**PROBLEM TO WORK ON**.
Reproduce every item below word for word, leaving out the pictures.

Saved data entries
◆ ◆ ◆

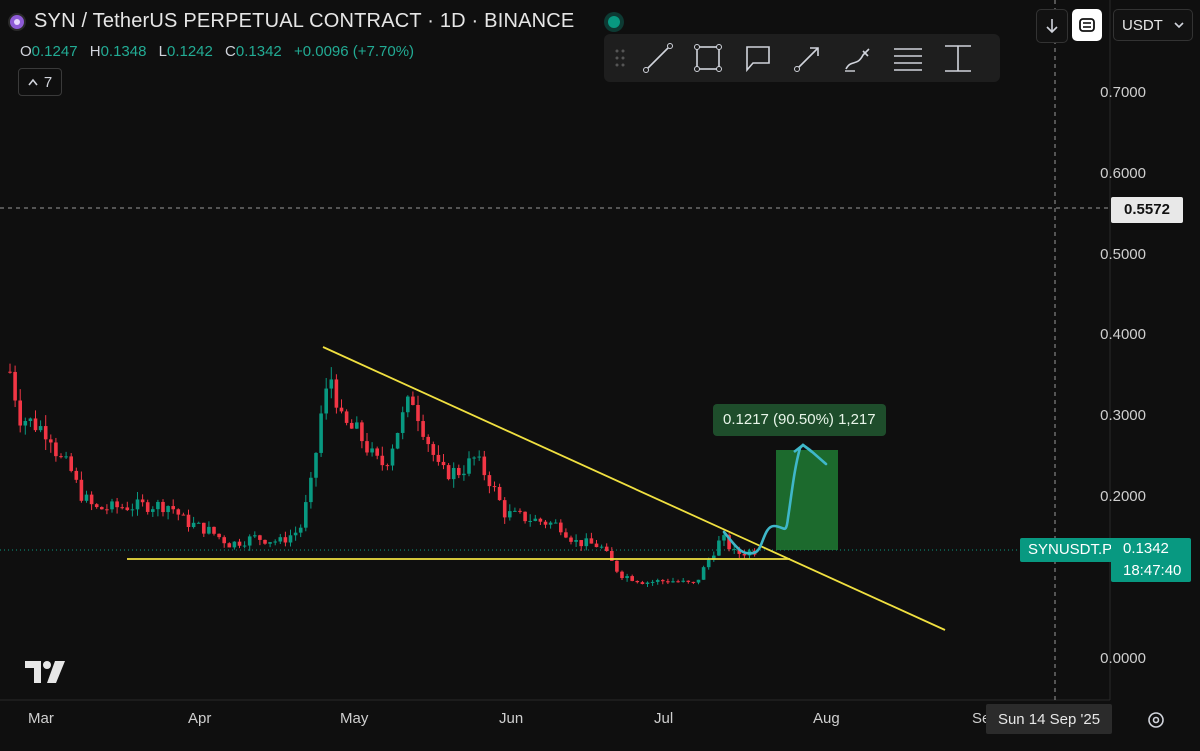  What do you see at coordinates (47, 672) in the screenshot?
I see `tradingview-logo-icon` at bounding box center [47, 672].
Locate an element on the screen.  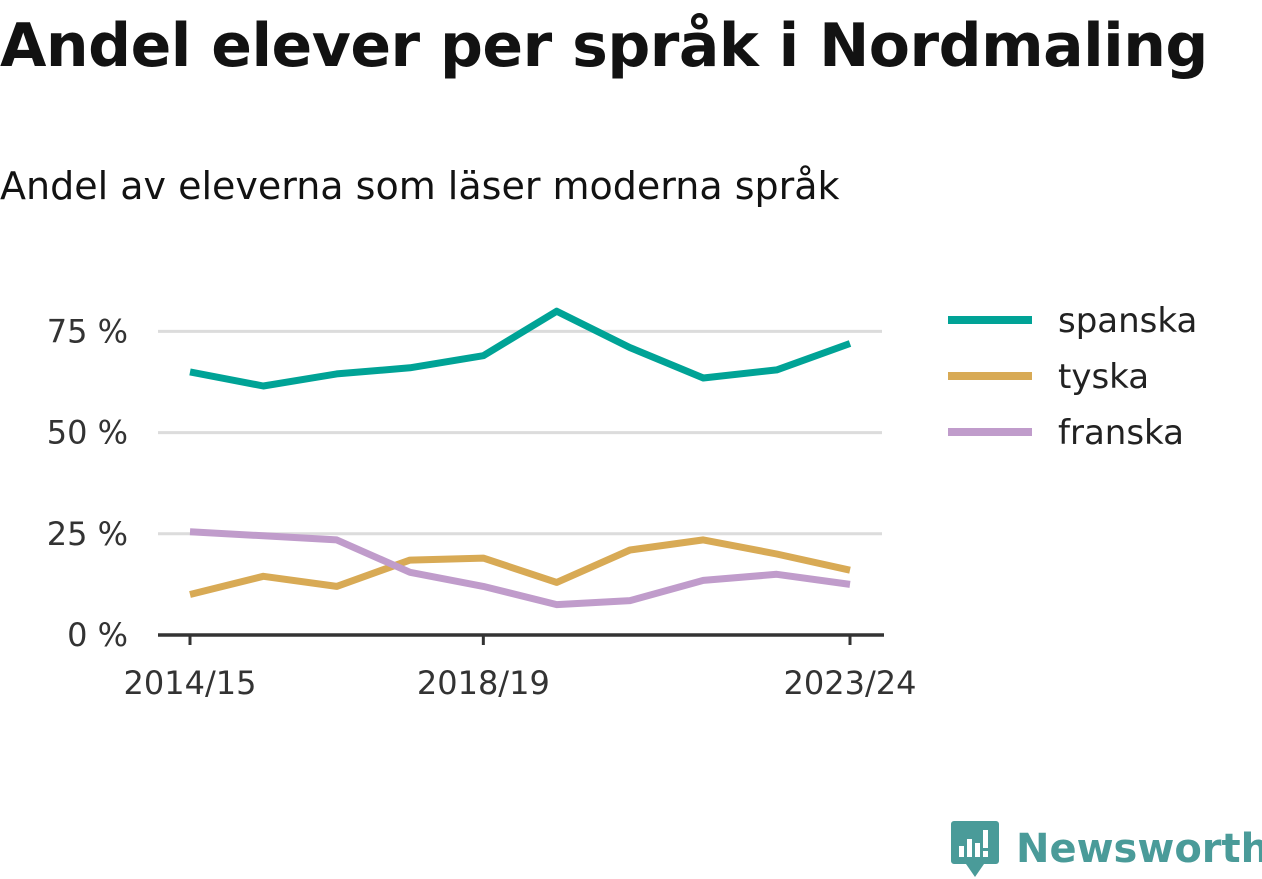
legend-label-spanska: spanska is located at coordinates (1128, 321).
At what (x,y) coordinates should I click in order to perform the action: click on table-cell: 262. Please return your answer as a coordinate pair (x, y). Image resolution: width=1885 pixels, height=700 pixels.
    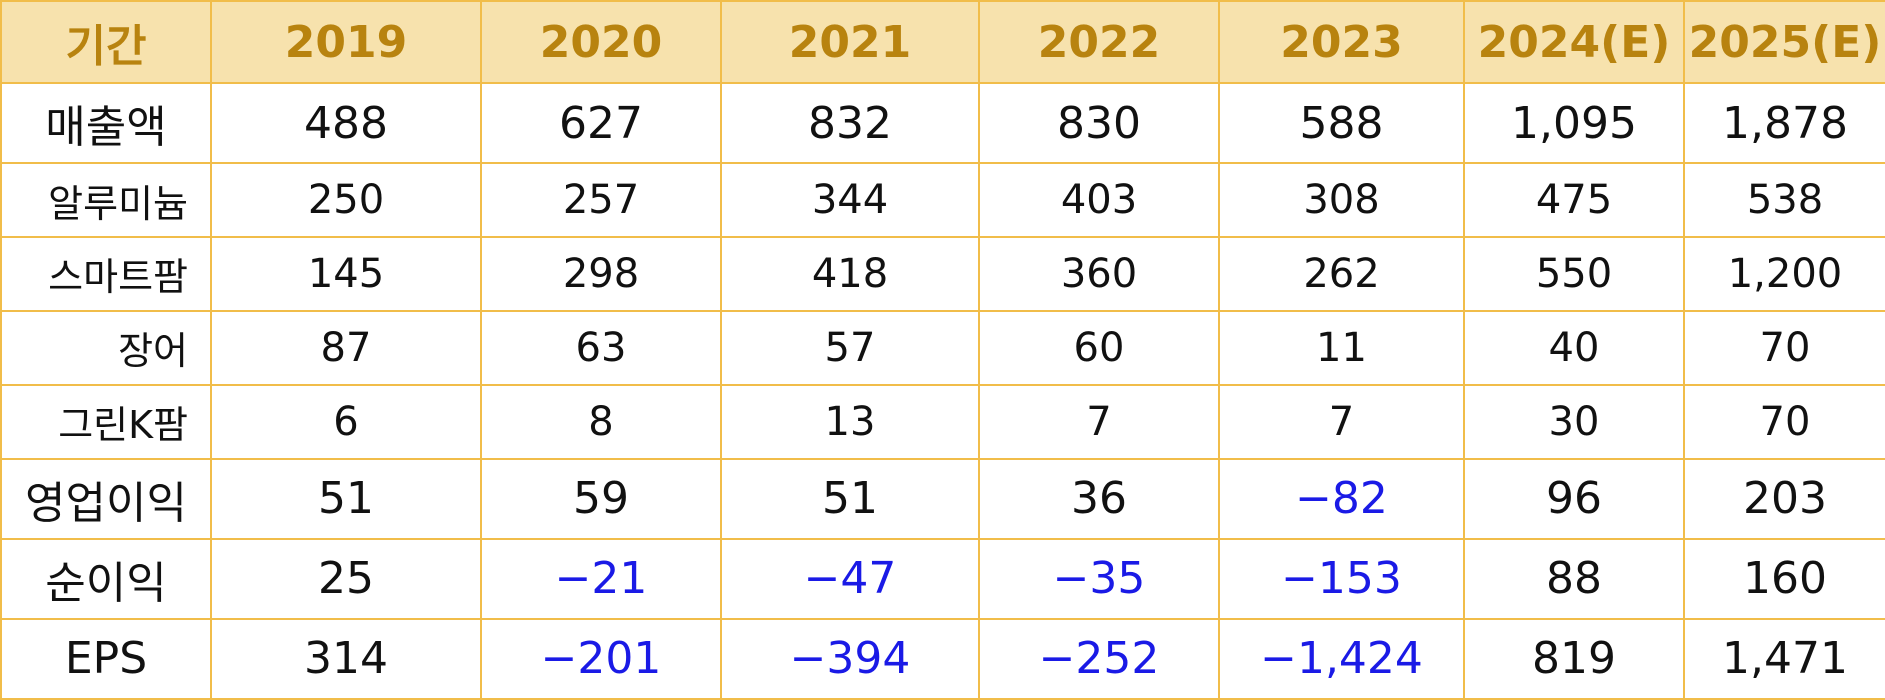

◆ ◆ ◆

**REPLY**.
  What do you see at coordinates (47, 672) in the screenshot?
I see `tradingview-logo-icon` at bounding box center [47, 672].
Locate an element on the screen.  
legend-label-spanska: spanska is located at coordinates (1128, 321).
At what (x,y) coordinates should I click in order to perform the action: click on table-cell: 262. Please return your answer as a coordinate pair (x, y). Image resolution: width=1885 pixels, height=700 pixels.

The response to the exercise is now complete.